Marianne Procopio, Carlos Scheidegger, Eugene Wu, and Remco Chang
Visual exploratory analysis of large-scale databases often relies on precomputed query results in order to guarantee interactivity with the visualization system. This is especially true when the query requires joining tables across the database since join is one of the most computationally expensive operations and in the worst case requires joining every row of one table to every row of the other table. Advances in approximate query processing enable quick look summary statistics, but with limitations to the types and complexities of the queries. A recent advancement in approximate query processing is a technique called Wander Join, that performs random walks across these joins, resulting in faster convergence on aggregation values. However, this online aggregation technique is not tailored for visualization tasks that often involve filtering on one or more conditions or viewing aggregation values across multiple groups such as in bar charts. In both cases, the convergence rate is slowed since more samples are needed in order to find records that pass the filters, resulting in the user waiting longer for a confident result.
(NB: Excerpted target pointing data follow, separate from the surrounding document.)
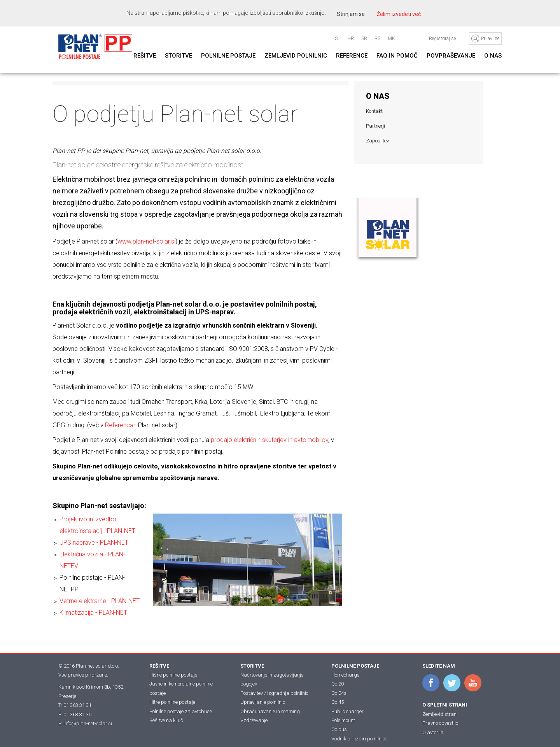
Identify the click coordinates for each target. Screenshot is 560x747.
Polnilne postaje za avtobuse (180, 711)
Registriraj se (443, 39)
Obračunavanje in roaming (270, 711)
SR (364, 39)
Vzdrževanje (254, 720)
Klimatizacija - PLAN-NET (93, 612)
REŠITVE (159, 666)
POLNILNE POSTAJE (355, 666)
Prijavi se (490, 39)
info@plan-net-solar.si (88, 723)
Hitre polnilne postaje (172, 702)
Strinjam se (351, 14)
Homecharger (346, 675)
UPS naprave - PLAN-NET (94, 542)
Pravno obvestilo (440, 723)
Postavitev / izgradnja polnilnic (274, 693)
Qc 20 (338, 684)
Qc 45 (338, 702)
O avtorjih (433, 732)
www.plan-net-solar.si (146, 241)
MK (391, 39)
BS (377, 39)
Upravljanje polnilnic (262, 702)
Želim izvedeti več (399, 14)
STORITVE (252, 666)
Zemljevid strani (440, 714)
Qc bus (339, 729)
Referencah (121, 425)
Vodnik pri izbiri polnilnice (359, 738)
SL (337, 39)
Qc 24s (339, 693)
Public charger (347, 711)
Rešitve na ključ (166, 720)
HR (350, 39)
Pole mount (343, 720)
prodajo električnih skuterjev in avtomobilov (270, 440)
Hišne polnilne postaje (173, 675)
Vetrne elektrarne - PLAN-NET (100, 601)
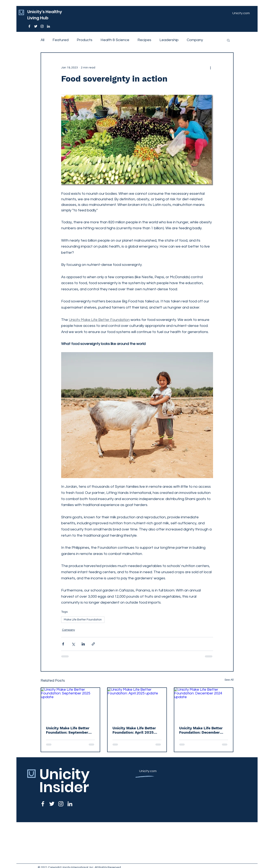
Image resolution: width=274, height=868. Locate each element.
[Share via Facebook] (63, 644)
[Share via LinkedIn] (83, 644)
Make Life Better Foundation (83, 620)
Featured (61, 40)
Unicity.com (148, 771)
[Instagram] (42, 26)
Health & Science (115, 40)
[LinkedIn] (48, 26)
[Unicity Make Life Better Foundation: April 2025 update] (137, 704)
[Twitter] (36, 26)
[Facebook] (29, 26)
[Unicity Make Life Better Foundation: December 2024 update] (204, 704)
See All (229, 680)
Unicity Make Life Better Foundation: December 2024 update (201, 730)
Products (84, 40)
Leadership (169, 40)
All (42, 40)
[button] (228, 40)
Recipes (144, 40)
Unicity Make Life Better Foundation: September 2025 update (68, 730)
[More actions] (210, 67)
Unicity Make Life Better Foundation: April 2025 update (134, 730)
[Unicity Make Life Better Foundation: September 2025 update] (70, 704)
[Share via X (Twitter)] (73, 644)
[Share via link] (93, 644)
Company (195, 40)
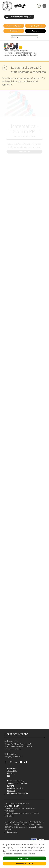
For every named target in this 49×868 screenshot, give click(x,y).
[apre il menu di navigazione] (44, 6)
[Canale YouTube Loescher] (22, 763)
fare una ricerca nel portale (29, 79)
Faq (9, 776)
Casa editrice (12, 768)
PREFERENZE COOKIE (24, 863)
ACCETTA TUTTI (24, 858)
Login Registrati (35, 26)
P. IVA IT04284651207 (12, 806)
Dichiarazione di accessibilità (17, 793)
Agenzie (35, 31)
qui (4, 850)
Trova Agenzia (12, 771)
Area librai (11, 773)
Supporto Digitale (14, 26)
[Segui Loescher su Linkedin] (17, 763)
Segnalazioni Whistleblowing (17, 783)
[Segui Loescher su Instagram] (12, 763)
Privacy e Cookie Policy (16, 781)
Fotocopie (11, 790)
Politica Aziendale (11, 832)
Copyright (11, 786)
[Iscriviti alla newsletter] (27, 762)
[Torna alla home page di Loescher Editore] (14, 6)
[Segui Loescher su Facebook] (7, 763)
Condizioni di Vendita (15, 788)
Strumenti (14, 31)
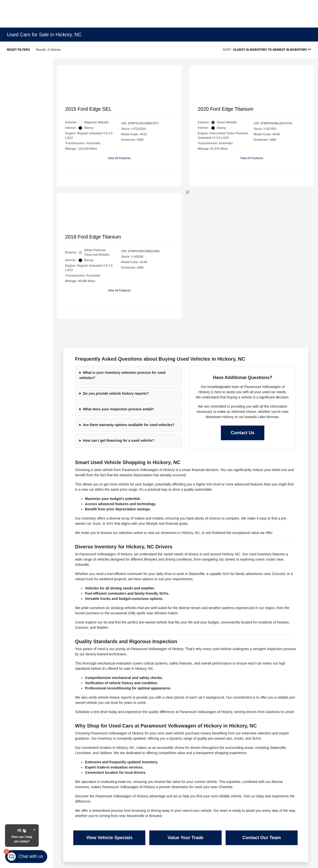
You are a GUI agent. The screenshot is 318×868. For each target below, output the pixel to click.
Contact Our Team (262, 838)
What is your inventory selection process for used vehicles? (122, 375)
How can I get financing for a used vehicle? (118, 440)
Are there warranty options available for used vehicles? (129, 425)
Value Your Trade (185, 838)
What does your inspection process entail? (118, 409)
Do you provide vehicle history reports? (116, 394)
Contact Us (243, 433)
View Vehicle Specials (109, 838)
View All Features (119, 158)
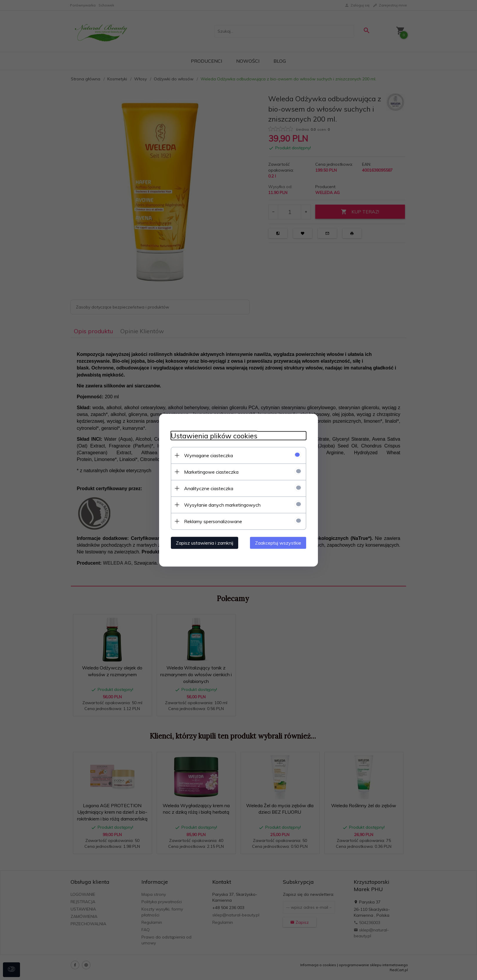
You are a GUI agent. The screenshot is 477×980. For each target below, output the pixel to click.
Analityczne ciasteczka (209, 488)
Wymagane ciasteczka (208, 455)
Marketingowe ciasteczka (211, 471)
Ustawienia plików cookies (214, 436)
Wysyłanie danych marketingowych (222, 504)
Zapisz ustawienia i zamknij (204, 542)
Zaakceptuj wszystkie (278, 542)
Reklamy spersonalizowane (213, 521)
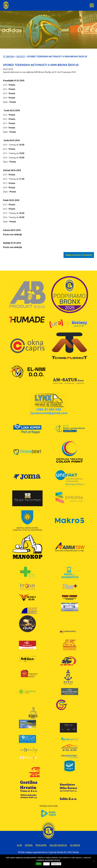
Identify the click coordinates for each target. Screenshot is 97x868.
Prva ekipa (41, 845)
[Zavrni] (94, 861)
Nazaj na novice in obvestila (79, 255)
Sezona (29, 845)
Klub (19, 845)
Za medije (75, 845)
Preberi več (56, 864)
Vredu (39, 864)
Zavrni (46, 864)
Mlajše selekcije (58, 845)
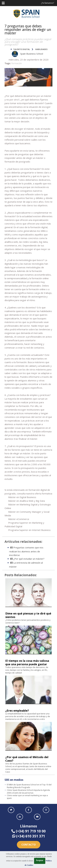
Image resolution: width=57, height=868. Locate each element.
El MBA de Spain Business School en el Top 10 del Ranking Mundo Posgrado (29, 786)
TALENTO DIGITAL (22, 49)
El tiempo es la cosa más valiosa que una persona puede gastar (27, 662)
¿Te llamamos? (48, 3)
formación (17, 63)
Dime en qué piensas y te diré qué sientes (28, 615)
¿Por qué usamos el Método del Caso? (27, 759)
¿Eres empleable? (17, 710)
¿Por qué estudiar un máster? (27, 559)
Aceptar (39, 860)
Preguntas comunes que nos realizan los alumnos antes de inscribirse (26, 551)
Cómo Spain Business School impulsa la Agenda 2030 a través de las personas (28, 792)
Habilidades (41, 49)
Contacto (29, 844)
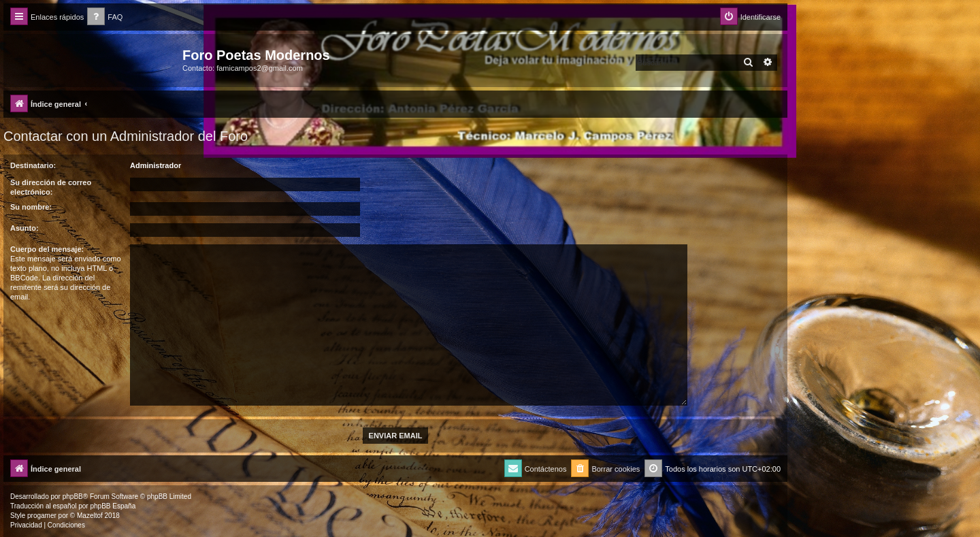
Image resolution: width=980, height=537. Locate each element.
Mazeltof (90, 515)
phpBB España (112, 506)
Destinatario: (33, 165)
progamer (42, 515)
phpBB (73, 496)
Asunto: (24, 228)
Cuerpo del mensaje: (47, 249)
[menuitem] (105, 17)
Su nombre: (31, 207)
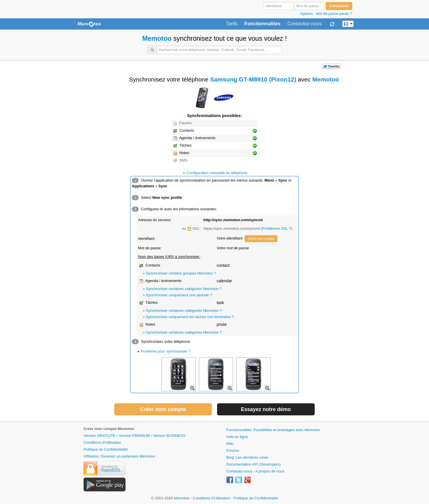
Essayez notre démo (266, 409)
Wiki (230, 443)
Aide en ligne (237, 437)
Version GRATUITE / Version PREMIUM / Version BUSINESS (134, 435)
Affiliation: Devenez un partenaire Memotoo (119, 456)
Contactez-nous (304, 24)
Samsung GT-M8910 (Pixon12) (253, 79)
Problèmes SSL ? (277, 228)
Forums (233, 450)
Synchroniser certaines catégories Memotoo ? (184, 289)
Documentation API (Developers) (253, 464)
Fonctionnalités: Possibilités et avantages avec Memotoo (273, 430)
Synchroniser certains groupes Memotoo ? (181, 273)
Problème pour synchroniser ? (165, 351)
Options (306, 13)
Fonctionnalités (262, 24)
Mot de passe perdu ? (334, 13)
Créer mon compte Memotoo (109, 429)
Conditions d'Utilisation (102, 442)
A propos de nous (270, 471)
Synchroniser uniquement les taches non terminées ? (190, 317)
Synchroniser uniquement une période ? (179, 295)
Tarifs (232, 24)
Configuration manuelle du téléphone (217, 173)
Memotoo (157, 38)
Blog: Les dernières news (247, 457)
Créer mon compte (261, 239)
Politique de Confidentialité (106, 449)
To address this issue, we propose a generalization of the Wander Join algorithm that improves the convergence rate for visualization queries involving filtering and viewing aggregation. We implemented this improved version of Wander Join that we call Load-n-Go and compared it to the original, specifically in the context of visual analysis tasks. Our evaluation finds that our algorithm outperforms Wander Join by reducing the sample complexity. Load-n-Go requires up to 50% fewer samples for group by queries, and up to 85% fewer samples for filtering queries. Such reduced sampling complexity can represent up to 2x and 6x speedups respectively for visual exploratory systems using the Load-n-Go algorithm.